SOURCE MATERIAL Start Marker
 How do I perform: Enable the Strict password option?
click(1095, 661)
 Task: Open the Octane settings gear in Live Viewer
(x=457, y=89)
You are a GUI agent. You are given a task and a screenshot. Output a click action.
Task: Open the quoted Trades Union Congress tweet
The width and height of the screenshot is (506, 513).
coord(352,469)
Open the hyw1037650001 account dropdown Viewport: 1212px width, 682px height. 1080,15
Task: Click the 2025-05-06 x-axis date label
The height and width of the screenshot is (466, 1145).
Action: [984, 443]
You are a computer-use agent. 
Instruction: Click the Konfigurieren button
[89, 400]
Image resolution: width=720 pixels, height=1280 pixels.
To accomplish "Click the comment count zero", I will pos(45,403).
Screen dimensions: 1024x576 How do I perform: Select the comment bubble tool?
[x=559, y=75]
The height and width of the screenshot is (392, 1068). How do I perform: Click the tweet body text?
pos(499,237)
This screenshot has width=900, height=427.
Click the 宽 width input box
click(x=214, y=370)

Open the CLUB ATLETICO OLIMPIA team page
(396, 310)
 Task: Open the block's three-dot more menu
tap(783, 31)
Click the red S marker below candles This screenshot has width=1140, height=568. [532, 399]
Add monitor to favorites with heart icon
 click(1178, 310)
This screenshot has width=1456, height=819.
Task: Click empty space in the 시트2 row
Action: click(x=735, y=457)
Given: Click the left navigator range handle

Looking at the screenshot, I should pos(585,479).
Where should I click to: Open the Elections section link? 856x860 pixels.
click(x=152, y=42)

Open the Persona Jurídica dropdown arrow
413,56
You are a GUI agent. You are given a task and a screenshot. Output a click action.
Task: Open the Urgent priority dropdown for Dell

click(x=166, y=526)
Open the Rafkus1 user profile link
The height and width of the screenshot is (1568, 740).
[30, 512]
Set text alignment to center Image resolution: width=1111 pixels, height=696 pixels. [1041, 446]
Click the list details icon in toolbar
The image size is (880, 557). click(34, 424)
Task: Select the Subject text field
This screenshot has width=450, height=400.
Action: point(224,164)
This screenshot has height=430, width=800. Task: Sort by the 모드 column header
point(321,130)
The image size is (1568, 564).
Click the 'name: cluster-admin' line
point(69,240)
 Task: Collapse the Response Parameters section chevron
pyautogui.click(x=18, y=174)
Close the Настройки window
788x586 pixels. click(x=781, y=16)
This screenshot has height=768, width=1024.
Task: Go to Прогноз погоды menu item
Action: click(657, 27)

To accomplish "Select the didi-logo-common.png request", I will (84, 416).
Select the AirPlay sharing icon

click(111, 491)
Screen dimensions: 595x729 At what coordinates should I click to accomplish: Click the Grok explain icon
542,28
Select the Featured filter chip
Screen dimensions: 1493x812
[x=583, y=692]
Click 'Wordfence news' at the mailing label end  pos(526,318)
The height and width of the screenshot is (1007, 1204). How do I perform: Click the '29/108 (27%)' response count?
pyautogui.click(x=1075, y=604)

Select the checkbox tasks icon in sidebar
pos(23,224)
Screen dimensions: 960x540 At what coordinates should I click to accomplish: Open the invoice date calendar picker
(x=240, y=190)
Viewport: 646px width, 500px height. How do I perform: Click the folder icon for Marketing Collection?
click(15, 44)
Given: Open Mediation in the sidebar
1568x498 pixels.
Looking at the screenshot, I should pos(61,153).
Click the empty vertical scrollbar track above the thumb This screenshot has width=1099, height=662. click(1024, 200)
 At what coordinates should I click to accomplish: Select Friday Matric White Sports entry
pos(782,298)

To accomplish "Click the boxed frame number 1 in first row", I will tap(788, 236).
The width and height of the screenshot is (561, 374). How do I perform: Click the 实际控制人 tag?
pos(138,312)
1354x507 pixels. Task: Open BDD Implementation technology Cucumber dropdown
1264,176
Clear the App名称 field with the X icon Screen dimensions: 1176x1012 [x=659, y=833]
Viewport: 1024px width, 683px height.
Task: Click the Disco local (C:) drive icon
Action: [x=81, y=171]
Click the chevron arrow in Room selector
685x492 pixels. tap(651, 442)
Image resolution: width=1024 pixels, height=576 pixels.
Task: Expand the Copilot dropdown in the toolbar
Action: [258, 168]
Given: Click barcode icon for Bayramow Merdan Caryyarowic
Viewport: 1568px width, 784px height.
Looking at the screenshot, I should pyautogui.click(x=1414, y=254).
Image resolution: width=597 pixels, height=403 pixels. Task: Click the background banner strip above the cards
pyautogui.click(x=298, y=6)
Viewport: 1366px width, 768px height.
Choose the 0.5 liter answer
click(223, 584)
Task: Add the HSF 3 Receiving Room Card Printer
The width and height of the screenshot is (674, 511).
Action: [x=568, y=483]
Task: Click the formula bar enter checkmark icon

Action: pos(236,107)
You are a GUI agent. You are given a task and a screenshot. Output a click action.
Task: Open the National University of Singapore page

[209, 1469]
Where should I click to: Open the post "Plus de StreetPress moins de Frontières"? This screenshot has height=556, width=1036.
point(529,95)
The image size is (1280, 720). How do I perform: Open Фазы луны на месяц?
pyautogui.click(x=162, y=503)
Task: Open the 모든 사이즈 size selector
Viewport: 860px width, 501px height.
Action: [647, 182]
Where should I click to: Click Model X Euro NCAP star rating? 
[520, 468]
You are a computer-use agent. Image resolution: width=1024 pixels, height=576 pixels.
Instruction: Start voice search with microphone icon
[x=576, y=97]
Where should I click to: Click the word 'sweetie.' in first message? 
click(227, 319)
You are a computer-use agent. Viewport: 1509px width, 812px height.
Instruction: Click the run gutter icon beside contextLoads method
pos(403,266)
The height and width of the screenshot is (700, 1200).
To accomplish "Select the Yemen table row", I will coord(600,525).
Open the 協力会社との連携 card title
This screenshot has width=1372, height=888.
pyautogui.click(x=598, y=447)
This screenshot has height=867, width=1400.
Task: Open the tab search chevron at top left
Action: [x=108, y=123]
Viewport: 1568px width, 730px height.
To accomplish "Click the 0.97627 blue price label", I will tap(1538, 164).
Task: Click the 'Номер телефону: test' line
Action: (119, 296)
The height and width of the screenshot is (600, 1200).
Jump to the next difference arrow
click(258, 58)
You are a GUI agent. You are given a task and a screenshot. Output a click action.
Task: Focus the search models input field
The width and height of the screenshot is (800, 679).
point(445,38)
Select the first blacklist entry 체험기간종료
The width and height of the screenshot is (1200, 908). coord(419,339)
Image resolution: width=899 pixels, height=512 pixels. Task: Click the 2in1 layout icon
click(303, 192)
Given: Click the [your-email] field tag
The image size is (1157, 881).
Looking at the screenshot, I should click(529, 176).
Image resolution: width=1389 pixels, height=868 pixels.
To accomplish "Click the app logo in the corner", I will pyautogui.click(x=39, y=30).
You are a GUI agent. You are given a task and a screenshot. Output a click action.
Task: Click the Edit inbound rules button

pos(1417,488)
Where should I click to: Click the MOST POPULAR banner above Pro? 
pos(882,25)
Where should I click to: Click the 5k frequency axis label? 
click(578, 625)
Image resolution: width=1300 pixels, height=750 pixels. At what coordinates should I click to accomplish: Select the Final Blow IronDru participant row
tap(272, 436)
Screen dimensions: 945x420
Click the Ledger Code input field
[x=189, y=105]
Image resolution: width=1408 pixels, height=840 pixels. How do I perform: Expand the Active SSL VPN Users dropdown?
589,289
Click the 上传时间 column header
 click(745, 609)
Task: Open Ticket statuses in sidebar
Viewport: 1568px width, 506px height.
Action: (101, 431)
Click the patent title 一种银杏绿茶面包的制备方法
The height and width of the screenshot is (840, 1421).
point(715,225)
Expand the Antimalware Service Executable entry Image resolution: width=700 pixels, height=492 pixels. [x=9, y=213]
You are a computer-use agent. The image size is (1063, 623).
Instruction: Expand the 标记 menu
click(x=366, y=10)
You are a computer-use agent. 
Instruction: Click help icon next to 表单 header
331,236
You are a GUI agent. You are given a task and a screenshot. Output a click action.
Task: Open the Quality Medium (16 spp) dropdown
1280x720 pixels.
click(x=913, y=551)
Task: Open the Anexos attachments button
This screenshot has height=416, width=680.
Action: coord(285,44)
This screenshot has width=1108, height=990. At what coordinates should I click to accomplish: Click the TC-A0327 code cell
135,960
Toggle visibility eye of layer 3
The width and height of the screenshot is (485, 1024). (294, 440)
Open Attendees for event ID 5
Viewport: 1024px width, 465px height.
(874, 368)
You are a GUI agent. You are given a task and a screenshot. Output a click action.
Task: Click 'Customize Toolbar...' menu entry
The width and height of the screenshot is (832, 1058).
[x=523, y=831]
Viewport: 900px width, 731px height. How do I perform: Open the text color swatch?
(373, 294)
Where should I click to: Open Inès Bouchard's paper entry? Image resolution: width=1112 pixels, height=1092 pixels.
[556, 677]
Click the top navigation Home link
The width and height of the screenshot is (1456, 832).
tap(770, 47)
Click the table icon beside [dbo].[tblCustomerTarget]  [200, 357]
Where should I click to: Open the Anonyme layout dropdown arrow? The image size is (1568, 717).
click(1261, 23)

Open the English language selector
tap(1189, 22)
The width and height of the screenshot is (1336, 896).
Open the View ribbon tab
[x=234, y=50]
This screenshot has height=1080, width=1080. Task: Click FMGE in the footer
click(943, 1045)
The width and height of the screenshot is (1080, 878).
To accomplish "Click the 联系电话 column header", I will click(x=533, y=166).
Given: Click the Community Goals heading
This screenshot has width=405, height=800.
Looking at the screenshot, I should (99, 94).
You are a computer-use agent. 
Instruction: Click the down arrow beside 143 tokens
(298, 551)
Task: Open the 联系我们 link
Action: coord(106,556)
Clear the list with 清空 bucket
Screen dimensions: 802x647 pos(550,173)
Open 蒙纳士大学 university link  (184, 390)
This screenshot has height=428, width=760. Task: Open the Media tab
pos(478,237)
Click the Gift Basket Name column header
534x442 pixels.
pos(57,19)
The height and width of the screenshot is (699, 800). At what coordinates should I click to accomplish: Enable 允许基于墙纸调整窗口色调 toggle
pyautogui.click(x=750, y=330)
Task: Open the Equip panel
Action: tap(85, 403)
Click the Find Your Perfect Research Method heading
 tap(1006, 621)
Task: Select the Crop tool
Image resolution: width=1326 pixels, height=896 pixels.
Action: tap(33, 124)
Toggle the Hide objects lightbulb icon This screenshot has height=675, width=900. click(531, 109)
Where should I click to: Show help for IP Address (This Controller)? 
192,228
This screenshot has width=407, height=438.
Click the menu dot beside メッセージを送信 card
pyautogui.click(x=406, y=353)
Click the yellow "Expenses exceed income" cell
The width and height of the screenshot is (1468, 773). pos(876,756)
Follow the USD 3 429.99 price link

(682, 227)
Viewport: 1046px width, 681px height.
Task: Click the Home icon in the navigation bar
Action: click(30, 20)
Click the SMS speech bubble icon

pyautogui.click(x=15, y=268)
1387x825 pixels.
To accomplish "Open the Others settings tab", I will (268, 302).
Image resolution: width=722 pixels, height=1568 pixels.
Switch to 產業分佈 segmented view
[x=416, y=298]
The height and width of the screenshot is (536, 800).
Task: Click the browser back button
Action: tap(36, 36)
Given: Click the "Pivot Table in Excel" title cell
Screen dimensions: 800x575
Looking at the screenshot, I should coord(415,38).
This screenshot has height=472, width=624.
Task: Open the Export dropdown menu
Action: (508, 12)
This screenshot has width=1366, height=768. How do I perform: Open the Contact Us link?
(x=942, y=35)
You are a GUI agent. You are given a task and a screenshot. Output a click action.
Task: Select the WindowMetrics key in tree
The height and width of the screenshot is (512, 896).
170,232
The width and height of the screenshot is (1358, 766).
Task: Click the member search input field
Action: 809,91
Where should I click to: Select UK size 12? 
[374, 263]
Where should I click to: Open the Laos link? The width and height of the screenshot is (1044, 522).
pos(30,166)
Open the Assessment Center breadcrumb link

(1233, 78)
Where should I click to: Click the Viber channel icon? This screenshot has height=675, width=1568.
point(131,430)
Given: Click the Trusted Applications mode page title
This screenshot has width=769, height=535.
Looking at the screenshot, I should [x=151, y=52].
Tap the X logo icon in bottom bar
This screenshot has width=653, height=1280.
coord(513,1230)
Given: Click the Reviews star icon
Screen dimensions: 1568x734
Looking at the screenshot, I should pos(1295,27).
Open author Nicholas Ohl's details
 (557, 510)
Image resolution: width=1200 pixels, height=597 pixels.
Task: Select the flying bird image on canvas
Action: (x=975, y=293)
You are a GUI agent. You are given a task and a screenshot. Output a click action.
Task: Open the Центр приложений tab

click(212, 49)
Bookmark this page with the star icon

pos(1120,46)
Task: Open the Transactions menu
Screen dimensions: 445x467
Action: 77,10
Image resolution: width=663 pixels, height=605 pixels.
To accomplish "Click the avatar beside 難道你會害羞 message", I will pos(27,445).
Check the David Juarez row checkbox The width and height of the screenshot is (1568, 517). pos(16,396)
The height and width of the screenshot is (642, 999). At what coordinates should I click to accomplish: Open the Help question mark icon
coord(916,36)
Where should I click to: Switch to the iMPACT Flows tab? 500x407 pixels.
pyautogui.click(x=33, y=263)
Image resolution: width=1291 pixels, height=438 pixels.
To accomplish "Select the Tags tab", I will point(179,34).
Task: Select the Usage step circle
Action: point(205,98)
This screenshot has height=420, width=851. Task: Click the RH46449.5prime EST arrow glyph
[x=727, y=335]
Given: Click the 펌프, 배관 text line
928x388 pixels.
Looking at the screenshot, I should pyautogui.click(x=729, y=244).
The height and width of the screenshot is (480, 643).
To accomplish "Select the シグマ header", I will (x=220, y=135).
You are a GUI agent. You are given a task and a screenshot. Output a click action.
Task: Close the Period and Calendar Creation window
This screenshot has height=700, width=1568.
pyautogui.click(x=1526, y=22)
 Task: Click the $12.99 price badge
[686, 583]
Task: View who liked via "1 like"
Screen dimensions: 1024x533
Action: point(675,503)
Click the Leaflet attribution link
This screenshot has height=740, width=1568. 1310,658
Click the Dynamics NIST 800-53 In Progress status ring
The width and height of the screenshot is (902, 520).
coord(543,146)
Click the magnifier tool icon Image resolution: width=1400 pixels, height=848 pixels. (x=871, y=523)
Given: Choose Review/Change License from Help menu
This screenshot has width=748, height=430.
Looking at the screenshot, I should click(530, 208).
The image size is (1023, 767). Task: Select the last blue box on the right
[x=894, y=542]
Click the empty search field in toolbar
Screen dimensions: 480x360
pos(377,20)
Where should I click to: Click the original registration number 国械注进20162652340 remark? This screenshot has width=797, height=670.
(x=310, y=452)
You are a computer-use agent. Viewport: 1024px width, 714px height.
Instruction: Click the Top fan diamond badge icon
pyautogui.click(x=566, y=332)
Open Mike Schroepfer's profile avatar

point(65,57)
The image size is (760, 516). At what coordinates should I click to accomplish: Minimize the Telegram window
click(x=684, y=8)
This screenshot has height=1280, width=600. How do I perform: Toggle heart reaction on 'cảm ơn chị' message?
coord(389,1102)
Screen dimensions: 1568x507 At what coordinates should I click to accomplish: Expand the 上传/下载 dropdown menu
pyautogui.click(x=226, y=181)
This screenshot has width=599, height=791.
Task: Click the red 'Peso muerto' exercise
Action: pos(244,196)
SOURCE MATERIAL End Marker
Beginning with the very first line of the material, please return exactly each line down to and including the one with "Task: Open the quoted".

## SOLUTION FOR THIS PROBLEM
 How do I perform: Enable the Strict password option?
click(1095, 661)
 Task: Open the Octane settings gear in Live Viewer
(x=457, y=89)
You are a GUI agent. You are given a task and a screenshot. Output a click action.
Task: Open the quoted Trades Union Congress tweet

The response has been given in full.